(Stored data)
+ + + +
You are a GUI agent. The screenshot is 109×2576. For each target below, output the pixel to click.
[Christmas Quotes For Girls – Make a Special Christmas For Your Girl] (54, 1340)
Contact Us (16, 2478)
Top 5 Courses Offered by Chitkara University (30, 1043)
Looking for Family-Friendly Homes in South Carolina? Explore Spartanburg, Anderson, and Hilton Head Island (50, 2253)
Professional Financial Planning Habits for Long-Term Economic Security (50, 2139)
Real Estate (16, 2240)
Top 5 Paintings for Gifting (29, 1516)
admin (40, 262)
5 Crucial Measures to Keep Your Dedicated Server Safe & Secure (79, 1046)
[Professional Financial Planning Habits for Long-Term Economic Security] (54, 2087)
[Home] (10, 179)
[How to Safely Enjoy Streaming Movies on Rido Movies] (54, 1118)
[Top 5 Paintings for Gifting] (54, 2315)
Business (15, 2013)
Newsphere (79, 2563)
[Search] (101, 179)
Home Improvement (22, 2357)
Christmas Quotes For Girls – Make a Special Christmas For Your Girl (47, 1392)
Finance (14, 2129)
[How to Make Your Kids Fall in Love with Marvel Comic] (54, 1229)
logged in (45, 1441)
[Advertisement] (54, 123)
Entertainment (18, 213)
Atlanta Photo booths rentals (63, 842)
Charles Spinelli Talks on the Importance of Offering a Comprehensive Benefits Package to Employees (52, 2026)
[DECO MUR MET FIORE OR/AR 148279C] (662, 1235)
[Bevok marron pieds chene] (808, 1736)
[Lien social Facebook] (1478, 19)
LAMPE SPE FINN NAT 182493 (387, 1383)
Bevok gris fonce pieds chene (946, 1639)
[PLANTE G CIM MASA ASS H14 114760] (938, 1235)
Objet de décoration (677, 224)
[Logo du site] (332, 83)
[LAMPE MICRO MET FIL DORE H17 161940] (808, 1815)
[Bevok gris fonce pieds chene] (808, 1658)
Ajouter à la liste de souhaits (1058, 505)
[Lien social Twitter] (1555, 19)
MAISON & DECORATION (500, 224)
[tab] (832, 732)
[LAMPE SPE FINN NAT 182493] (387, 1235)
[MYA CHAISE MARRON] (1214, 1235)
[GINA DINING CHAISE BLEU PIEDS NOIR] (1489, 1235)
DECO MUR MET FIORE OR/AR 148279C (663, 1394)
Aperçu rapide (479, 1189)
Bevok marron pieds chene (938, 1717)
+ + + +
Please write out, exactly as they appear above, only the lines in the stretch from the line with "Security (50, 2139)" through the line with "[Top 5 Paintings for Gifting] (54, 2315)".

**Response:**
Professional Financial Planning Habits for Long-Term Economic Security (50, 2139)
Real Estate (16, 2240)
Top 5 Paintings for Gifting (29, 1516)
admin (40, 262)
5 Crucial Measures to Keep Your Dedicated Server Safe & Secure (79, 1046)
[Professional Financial Planning Habits for Long-Term Economic Security] (54, 2087)
[Home] (10, 179)
[How to Safely Enjoy Streaming Movies on Rido Movies] (54, 1118)
[Top 5 Paintings for Gifting] (54, 2315)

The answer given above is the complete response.